> _Supplied entries_
☆ ☆ ☆ ☆ ☆

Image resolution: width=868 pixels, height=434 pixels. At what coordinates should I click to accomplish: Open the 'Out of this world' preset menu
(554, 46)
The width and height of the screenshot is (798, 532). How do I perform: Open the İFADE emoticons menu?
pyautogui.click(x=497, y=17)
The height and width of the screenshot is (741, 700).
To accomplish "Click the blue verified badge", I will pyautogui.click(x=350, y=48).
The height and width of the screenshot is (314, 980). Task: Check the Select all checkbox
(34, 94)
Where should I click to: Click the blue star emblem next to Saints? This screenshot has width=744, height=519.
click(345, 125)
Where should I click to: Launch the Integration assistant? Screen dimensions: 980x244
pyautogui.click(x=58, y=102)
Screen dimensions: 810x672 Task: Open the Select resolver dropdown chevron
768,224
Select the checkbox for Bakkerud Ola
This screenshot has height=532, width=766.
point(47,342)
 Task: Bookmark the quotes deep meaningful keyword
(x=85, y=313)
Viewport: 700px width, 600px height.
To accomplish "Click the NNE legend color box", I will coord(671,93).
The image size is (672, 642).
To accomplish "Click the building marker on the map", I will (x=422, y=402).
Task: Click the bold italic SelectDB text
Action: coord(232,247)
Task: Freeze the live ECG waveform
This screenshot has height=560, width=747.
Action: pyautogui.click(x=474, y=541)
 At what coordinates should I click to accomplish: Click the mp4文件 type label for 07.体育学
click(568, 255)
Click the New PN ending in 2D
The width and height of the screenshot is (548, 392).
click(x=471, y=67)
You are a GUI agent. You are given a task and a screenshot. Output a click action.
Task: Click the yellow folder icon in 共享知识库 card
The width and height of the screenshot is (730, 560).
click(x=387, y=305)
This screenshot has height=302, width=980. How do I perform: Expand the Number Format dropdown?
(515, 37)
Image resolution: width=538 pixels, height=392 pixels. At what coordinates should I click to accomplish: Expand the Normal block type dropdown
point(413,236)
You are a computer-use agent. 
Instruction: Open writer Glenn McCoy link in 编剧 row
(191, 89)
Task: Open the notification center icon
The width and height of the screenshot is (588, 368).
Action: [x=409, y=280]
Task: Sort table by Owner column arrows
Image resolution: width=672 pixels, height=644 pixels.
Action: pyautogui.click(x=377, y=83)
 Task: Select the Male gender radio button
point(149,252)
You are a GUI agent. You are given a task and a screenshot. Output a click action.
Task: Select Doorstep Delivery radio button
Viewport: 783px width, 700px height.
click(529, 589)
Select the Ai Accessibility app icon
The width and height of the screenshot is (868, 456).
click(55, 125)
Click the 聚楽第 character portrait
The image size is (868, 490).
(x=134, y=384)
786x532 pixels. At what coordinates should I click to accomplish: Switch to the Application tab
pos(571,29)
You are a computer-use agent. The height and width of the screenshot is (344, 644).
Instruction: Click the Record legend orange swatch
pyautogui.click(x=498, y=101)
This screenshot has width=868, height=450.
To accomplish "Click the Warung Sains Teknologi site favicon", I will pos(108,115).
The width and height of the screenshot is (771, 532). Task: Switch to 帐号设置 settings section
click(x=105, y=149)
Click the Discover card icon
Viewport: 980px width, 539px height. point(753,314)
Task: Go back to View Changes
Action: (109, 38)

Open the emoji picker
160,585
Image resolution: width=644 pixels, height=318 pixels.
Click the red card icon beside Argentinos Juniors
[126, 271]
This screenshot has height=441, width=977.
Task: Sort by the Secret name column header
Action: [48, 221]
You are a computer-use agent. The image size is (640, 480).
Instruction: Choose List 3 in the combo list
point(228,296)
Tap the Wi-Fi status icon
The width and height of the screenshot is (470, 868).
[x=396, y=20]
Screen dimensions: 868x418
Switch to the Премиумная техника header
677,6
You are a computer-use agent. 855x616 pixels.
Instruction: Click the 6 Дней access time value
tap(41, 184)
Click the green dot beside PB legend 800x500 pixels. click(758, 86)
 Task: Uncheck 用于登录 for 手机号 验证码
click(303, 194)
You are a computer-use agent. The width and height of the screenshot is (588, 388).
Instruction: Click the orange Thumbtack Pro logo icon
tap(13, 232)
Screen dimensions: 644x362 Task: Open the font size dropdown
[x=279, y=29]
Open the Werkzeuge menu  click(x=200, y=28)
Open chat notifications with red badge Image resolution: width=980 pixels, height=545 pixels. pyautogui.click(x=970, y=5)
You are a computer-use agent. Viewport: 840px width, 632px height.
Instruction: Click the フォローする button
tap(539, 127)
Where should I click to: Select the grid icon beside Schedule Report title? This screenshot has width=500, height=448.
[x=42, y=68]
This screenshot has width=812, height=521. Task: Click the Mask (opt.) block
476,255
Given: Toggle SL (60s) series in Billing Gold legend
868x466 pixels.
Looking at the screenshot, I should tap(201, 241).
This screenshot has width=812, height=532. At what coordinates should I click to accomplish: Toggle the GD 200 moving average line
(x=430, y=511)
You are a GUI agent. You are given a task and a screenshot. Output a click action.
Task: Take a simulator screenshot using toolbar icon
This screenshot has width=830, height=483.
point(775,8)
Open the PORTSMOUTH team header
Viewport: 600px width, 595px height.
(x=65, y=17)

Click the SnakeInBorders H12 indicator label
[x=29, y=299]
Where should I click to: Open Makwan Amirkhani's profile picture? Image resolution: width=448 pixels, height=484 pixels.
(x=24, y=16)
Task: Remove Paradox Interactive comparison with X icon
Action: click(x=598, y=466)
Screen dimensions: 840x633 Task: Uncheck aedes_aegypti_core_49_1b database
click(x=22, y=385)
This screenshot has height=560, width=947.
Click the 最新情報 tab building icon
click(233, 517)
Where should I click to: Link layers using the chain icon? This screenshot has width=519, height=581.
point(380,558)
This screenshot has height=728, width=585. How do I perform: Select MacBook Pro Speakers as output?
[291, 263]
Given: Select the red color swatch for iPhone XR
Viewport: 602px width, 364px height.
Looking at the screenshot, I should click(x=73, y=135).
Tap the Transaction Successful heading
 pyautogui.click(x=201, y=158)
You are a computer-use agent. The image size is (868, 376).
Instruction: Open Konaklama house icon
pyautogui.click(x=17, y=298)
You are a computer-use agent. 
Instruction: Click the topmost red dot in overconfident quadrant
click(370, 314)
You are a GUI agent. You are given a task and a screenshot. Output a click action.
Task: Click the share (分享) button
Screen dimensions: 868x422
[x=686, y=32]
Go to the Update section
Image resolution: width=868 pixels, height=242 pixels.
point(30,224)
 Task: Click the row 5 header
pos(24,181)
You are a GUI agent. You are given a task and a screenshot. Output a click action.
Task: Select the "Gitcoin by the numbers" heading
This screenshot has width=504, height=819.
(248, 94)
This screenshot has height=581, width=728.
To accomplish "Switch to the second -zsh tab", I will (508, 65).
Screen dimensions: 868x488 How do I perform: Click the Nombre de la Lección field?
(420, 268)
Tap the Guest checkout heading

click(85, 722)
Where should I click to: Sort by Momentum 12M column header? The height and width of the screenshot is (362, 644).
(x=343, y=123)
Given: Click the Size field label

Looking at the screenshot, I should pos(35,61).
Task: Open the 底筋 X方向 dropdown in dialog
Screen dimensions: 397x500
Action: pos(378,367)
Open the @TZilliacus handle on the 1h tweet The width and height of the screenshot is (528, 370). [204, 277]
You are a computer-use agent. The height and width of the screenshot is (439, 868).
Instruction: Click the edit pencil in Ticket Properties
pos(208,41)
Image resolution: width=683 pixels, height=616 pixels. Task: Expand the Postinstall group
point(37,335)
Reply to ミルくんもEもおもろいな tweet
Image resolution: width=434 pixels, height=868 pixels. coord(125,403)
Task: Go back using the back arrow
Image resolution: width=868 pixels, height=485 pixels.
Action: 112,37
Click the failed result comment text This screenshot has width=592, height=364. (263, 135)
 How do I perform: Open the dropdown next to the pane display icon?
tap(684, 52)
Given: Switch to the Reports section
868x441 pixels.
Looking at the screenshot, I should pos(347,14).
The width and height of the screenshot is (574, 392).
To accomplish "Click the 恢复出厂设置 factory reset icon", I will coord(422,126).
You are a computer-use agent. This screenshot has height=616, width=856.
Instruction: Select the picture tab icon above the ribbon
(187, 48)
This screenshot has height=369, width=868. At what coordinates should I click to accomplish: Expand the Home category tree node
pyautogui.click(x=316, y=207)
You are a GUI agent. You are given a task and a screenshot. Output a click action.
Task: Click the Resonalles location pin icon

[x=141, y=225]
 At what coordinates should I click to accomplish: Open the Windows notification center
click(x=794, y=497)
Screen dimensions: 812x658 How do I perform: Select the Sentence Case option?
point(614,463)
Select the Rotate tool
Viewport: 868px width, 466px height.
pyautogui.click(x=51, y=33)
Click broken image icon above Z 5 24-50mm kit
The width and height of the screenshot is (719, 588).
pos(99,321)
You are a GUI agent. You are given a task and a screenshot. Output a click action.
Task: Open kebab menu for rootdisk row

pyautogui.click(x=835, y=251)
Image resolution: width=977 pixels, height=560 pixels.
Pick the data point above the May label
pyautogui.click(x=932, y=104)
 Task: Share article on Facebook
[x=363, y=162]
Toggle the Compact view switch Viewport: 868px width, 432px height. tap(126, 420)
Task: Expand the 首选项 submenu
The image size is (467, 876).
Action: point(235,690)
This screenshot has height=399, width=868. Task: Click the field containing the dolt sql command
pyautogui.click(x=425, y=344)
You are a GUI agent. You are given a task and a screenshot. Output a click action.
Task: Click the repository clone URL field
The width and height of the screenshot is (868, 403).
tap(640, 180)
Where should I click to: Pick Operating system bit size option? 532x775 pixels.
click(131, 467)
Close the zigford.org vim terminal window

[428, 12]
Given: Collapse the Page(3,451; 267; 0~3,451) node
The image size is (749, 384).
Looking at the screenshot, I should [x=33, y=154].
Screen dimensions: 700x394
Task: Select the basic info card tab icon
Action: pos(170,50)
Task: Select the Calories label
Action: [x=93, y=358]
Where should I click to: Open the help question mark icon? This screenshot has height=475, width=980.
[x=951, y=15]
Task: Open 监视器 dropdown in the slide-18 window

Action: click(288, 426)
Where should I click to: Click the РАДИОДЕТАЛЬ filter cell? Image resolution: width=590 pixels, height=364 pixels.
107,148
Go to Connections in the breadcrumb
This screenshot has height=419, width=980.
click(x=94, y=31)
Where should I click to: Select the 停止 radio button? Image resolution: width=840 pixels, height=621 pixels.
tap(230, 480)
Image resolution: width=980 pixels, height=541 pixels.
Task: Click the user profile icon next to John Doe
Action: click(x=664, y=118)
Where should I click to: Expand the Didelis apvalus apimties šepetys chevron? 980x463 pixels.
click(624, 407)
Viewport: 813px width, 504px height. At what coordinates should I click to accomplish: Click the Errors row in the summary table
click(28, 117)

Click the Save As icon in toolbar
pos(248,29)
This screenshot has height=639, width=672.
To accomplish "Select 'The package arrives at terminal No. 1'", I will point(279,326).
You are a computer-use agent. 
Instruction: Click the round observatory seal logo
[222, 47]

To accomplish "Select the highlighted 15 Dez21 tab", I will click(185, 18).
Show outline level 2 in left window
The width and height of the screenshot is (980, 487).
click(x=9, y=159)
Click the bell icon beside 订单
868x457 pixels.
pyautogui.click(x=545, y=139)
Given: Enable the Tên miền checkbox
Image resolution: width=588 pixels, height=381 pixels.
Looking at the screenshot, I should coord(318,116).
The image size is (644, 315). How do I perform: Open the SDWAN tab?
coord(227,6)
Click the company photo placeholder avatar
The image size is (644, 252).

☆ ☆ ☆ ☆ ☆

Show the lines of the records above that mention "color".

To accomplish "Click the NNE legend color box", I will coord(671,93).
Given: Select the red color swatch for iPhone XR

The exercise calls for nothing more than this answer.